Report of the Secretary-General on Women and Peace and Security (S/2021/827)
Publisher: UN SC
Date: 2021
Topics: Conflict Prevention, Gender, Peace and Security Operations, Programming
1. The present report is prepared pursuant to the presidential statement dated 26 October 2010 (S/PRST/2010/22), in which the Security Council requested annual reports on the implementation of resolution 1325 (2000); resolution 2122 (2013), which called for updates of progress across all areas of the women, peace and security agenda, highlighting gaps and challenges; and resolution 2493 (2019), which called for reinforced measures to implement the agenda in full. It follows up on the Secretary-General’s directives to the United Nations and the five goals for the decade laid out in the reports of the Secretary-General on women and peace and security from 2019 and 2020, paying special attention to the goal of reversing the upward trajectory in global military spending with a view to encouraging greater investment in the social infrastructure and services that buttress human security.

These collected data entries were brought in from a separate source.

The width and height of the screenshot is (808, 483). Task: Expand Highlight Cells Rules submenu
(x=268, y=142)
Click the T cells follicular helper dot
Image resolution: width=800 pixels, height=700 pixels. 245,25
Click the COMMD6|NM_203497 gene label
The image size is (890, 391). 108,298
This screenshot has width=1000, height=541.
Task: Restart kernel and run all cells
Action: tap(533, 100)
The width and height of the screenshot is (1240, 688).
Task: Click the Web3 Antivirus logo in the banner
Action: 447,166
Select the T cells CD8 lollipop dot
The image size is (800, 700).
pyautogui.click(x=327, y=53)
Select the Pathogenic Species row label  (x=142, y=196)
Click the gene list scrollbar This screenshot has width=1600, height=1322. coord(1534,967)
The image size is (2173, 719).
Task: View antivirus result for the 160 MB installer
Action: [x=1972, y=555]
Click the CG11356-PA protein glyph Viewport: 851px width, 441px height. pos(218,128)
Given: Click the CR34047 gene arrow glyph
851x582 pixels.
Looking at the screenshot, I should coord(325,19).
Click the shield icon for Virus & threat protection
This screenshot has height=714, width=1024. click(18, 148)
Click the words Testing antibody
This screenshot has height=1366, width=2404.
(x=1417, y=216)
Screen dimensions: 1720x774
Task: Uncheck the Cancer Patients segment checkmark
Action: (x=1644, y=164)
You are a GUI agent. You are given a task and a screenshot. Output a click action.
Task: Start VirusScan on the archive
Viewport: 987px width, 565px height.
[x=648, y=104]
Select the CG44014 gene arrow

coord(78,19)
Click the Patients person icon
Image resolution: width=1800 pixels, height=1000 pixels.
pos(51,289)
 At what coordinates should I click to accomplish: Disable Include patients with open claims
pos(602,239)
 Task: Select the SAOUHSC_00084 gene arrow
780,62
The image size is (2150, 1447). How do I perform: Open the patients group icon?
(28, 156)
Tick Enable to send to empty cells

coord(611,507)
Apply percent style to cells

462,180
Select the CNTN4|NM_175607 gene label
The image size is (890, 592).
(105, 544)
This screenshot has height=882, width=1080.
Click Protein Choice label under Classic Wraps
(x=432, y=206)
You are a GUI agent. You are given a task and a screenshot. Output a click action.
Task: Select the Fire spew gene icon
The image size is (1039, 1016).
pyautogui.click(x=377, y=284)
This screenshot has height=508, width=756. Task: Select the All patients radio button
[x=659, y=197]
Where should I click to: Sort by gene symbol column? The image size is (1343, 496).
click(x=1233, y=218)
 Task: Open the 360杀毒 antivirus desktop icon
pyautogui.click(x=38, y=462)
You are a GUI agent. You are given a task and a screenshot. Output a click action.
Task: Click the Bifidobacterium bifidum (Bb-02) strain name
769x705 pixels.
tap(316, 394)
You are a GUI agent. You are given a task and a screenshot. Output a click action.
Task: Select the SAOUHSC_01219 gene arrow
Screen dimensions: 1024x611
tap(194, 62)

2. In October 2020, the international community commemorated the twentieth anniversary of Security Council resolution 1325 (2000) on women and peace and security in hundreds of mostly virtual events throughout the world. By then, the impact of the coronavirus disease (COVID-19) pandemic on both international peace and security and on gender equality was already devastating and projected to worsen. A year later, these forecasts have largely been proven right. For example, 100 million people now experience food insecurity because of conflict, compared with 77 million only a year ago. By the end of 2020 the number of people forcibly displaced owing to conflict, humanitarian crises, persecution, violence and human rights violations had grown to 82.4 million, the highest number on record and more than double the level of a decade ago.
3. Meanwhile, even though the response to the COVID-19 pandemic added to the evidence of the effectiveness of women’s leadership at the highest levels, women continued to be underrepresented in that response and in other decision-making forums, pushed out of the workforce and subjected to a surge of violence across the world as soon as lock-downs and quarantines were put into effect. This marginalization has a negative impact on crisis prevention and recovery and on international peace and security in general. Nearly a hundred studies indicate some type of link between sex and gender inequality and violent outcomes.